Au procès Kriket, on a flirté avec la Syrie

(Crédit: Alexandre Sarkissian)

Au 12e jour des débats, la cour s’est penchée sur l’entourage proche d’Anis Bahri. Il a été question de tentatives de passage en Syrie.

« Adana est aussi un art culinaire, une sorte de kefta. » Il ne manquait plus que le triptyque salade, tomate, oignon pour baigner pleinement dans l’atmosphère d’un kebab. Pourquoi l’avocate de Miloud F. nous a sorti cette comparaison entre la ville turque et les boulettes de viande mélangée à des épices ? Adana n’est pas qu’une simple ville de transit pour la Syrie. Voilà le message. T. Bahri ne l’a pas choisie pour cela quand il s’y est rendu en octobre 2015.

Le frère d’Anis Bahri, un des trois idéologues de la cellule d’Argenteuil selon l’accusation, assure qu’Adana constituait pour lui un endroit favorable pour faire fructifier ses futures affaires. A cette époque, il voulait rebondir, dit-il, après un premier échec dans la restauration en Tunisie.

Le président de la cour est plus que sceptique ce 23 mars, au douzième jour du procès Kriket.

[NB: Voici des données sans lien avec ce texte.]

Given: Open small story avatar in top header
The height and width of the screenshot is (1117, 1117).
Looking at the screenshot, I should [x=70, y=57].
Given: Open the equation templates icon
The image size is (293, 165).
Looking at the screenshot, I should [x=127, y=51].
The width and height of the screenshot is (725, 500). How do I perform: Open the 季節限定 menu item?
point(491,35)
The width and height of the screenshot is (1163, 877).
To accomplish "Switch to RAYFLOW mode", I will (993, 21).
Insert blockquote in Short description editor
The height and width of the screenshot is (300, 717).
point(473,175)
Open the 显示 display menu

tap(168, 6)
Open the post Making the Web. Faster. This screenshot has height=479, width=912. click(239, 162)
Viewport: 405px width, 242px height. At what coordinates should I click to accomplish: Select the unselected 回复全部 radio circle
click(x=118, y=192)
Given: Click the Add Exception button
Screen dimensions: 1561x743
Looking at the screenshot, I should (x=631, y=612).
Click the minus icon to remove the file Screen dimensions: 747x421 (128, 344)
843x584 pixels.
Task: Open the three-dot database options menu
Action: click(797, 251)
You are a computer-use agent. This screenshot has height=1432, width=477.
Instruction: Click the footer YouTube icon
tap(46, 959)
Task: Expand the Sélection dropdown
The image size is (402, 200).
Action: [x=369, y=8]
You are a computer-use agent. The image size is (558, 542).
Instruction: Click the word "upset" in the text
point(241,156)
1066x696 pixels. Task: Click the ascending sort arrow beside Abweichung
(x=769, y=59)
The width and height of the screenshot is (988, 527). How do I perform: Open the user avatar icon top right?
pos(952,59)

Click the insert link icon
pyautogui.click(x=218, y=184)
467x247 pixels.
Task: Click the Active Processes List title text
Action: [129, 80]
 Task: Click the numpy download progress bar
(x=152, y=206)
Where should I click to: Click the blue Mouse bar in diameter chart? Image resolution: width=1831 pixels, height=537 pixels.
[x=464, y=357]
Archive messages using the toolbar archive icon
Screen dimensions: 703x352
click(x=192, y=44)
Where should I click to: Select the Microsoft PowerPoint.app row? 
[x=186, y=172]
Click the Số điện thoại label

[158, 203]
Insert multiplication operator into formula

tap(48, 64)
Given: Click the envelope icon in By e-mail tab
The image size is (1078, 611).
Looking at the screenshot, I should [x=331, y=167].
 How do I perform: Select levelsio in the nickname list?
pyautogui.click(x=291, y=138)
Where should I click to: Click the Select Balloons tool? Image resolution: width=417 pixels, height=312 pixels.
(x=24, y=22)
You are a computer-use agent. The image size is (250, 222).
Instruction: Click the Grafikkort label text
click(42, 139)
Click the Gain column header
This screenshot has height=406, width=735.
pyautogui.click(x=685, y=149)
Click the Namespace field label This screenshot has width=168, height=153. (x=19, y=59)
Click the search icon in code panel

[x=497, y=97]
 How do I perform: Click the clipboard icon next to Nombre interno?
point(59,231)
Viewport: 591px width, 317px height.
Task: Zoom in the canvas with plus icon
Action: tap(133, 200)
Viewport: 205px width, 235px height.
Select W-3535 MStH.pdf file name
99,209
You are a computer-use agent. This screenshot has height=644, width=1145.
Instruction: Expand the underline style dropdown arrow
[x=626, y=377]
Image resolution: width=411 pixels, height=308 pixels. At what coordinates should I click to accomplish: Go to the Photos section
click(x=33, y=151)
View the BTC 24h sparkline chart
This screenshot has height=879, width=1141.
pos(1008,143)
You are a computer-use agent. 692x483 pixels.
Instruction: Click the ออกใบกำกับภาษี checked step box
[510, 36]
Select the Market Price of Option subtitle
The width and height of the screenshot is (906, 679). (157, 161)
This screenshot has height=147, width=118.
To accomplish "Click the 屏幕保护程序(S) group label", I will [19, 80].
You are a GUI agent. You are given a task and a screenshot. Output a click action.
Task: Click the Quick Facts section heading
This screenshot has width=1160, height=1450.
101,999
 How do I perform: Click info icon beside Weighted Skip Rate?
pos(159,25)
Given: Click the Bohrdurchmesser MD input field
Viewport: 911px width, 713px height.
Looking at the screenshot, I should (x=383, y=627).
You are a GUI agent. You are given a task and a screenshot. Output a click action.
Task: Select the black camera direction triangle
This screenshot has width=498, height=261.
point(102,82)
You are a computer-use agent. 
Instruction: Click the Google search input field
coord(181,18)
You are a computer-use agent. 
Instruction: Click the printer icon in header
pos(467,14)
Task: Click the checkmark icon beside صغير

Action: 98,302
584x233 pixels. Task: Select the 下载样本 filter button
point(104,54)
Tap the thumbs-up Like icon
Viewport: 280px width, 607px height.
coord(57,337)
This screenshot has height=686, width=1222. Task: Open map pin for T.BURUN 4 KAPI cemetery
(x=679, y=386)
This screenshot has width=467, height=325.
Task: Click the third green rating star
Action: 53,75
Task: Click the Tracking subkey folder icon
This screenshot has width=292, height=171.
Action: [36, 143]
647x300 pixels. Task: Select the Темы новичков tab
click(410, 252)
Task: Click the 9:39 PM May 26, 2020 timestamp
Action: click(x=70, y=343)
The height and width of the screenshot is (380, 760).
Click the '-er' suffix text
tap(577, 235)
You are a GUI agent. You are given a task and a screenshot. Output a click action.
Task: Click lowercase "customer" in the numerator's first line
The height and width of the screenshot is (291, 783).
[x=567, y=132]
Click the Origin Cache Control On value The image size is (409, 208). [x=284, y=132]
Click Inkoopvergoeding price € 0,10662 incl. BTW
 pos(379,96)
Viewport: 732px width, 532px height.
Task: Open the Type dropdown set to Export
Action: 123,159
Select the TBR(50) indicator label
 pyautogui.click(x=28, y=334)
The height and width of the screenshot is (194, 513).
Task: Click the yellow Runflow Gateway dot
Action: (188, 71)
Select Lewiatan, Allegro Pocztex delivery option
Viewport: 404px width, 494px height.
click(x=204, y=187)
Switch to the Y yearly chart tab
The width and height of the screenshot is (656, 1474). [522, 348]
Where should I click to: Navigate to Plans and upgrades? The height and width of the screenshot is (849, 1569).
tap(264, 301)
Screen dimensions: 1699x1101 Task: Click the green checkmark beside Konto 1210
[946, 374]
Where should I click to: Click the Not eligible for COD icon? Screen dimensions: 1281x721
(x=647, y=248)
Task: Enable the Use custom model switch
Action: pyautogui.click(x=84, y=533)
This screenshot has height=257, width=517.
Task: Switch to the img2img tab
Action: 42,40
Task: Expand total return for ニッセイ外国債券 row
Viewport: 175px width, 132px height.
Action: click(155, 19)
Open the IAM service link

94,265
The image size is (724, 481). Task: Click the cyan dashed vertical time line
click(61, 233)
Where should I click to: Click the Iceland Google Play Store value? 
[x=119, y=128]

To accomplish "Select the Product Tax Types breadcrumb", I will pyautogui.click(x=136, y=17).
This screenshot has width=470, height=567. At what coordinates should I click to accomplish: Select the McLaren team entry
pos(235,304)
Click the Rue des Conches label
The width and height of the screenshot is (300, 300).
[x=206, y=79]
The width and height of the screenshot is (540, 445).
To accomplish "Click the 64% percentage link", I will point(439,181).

Face au jeune homme de 32 ans, que la salle aperçoit en visioconférence, il ne comprend pas pourquoi il a passé d’abord trois semaines en Thaïlande, une dizaine de jours en Malaisie, avant de débarquer à l’aéroport d’Istanbul.

T. Bahri voulait s’offrir des vacances depuis deux ans au moins et il l’avait promis à son épouse. « Votre séjour en Thaïlande n’avait donc pas comme objectif de tromper les autorités tunisiennes », glisse le président. A Istanbul, les locaux commerciaux pour ouvrir son futur snack ne rentrent pas dans son budget. Alors direction Antalya, où T. Bahri retrouve Miloud F., un des sept accusés renvoyés devant la cour d’assises.

Accompagné de sa femme, enceinte, et de leur jeune fils, T. Bahri passe ensuite une quinzaine de jours à Adana. « On a réussi à trouver un local à la fin mais on s’est fait interpeller. »

Un policier turc avait rencardé T. Bahri au sujet de l’hôtel. L’établissement avait la réputation d’un passage prisé des candidats au djihad. Ce mardi, il est resté droit dans ses bottes. Il n’avait aucune intention de partir en Syrie. Son épouse avait dit à peu près le contraire aux enquêteurs.

Pour elle, T. Bahri voulait l’emmener en Syrie avec son enfant, et Miloud F. se trouvait là pour faciliter le passage en Syrie. Le grand frère Anis Bahri avait servi d’intermédiaire entre les deux hommes. Ce dernier aura l’occasion de s’expliquer mercredi.